Stored items:
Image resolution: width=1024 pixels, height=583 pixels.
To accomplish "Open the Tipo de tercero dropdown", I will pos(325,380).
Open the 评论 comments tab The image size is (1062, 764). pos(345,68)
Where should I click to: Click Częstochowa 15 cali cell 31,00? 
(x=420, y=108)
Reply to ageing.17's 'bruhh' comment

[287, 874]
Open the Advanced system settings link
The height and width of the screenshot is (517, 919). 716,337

Work instructions >> Beginning with the top line of the data above, output every line exactly until the one that contains "Open the 评论", and include that one too.

Result of the exercise >>
Image resolution: width=1024 pixels, height=583 pixels.
To accomplish "Open the Tipo de tercero dropdown", I will pos(325,380).
Open the 评论 comments tab The image size is (1062, 764). pos(345,68)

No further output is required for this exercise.